┌─ SUPPLIED INFORMATION

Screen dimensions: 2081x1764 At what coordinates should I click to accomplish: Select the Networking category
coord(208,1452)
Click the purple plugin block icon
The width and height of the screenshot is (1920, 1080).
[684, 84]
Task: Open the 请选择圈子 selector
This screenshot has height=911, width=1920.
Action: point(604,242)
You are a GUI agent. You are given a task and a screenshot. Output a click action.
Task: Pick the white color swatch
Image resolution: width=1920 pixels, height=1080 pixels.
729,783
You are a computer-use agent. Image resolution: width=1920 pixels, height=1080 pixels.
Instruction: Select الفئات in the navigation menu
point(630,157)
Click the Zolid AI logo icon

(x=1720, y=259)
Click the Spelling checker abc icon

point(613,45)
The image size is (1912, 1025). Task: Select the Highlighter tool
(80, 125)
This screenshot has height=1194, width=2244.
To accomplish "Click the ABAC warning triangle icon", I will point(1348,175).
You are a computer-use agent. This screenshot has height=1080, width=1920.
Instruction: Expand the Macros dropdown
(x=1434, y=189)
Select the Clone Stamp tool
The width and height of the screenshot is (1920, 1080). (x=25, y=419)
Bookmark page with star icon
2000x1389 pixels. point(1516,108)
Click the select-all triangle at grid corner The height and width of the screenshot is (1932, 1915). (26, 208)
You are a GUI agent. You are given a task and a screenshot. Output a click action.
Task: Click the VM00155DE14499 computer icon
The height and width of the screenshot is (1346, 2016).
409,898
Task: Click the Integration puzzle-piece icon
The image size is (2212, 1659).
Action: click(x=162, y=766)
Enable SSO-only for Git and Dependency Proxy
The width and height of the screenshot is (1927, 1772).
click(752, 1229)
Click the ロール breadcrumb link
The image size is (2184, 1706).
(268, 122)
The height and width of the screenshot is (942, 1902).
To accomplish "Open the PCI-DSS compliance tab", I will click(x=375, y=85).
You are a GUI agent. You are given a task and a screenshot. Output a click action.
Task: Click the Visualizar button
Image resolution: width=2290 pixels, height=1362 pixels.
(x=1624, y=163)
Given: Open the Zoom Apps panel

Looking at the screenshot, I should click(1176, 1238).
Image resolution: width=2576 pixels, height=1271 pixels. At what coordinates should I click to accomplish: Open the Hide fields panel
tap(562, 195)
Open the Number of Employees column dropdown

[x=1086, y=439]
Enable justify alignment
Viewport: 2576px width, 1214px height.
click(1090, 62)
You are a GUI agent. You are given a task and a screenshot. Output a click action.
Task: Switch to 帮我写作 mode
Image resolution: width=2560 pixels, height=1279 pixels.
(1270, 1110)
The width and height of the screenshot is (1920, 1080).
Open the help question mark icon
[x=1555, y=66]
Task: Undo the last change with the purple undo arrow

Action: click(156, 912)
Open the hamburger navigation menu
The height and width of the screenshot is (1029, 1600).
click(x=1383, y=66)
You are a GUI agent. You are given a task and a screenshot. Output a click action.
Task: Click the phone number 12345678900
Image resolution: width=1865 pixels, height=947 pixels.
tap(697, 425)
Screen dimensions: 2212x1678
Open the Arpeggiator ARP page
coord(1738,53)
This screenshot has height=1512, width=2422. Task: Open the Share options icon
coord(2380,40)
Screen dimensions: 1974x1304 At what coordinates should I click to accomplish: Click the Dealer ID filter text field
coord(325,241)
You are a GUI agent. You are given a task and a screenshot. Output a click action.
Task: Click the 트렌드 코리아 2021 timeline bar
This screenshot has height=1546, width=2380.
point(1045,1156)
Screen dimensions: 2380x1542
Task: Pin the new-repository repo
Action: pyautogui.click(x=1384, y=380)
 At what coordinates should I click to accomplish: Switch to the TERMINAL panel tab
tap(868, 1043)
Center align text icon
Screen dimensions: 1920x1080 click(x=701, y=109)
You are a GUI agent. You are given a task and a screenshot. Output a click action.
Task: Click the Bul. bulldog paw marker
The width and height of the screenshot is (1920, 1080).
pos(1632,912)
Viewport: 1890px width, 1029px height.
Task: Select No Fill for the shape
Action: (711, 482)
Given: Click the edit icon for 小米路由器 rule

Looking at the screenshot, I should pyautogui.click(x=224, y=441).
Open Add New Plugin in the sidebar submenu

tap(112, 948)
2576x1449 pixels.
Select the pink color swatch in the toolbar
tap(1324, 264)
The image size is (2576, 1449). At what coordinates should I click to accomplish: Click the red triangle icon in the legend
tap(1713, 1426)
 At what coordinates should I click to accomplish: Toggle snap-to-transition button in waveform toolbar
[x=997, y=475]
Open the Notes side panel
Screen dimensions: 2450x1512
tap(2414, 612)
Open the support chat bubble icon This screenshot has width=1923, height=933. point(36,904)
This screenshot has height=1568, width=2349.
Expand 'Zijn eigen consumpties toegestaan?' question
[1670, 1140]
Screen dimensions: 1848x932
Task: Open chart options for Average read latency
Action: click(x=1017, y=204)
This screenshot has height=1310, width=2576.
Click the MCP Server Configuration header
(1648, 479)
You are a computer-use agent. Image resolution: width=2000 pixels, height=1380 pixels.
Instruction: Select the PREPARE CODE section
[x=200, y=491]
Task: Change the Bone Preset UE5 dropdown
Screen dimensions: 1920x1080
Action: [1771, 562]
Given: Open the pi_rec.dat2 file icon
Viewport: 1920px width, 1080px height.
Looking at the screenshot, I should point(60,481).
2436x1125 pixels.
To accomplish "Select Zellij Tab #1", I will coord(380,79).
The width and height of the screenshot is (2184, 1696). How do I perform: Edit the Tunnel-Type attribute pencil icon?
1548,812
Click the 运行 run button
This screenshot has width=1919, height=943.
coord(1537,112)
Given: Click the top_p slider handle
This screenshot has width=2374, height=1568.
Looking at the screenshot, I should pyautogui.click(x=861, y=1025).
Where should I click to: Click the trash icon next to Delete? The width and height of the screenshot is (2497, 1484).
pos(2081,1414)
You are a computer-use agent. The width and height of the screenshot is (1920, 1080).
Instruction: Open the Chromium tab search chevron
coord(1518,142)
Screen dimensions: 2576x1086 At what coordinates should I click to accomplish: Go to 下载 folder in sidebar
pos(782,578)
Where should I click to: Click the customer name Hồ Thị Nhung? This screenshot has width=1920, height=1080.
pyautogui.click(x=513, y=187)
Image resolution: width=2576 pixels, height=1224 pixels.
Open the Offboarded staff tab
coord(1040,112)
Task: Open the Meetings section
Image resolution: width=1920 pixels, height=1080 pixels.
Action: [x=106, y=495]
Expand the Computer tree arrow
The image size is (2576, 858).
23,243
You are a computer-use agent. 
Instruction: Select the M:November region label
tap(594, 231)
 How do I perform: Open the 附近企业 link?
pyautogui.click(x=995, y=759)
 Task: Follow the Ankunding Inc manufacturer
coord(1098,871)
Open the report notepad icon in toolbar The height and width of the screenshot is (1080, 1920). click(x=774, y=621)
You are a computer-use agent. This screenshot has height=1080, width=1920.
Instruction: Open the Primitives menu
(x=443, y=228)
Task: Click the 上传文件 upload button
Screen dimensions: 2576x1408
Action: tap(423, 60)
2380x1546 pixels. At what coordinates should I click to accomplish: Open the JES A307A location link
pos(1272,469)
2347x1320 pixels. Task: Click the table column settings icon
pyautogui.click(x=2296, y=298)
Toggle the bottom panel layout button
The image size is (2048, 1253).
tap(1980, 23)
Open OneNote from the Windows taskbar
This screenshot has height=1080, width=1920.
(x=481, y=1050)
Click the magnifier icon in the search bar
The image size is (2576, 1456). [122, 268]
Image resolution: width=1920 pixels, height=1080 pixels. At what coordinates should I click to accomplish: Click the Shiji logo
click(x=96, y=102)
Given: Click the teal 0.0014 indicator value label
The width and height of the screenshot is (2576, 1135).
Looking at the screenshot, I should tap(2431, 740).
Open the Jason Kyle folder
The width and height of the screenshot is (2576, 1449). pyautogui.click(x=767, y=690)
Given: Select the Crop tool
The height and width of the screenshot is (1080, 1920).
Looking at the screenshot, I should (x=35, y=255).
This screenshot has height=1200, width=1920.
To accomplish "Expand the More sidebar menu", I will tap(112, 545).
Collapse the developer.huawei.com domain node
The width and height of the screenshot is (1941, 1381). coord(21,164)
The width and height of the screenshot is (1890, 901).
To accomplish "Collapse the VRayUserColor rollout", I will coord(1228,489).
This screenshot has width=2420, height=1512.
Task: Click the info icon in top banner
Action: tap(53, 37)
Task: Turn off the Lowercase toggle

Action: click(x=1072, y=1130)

└─

▶ [EXERCISE GOAL]: In the material above, tally each line where "Enable" appears, and respond with only the tally.

▶ [EXPECTED ANSWER]: 2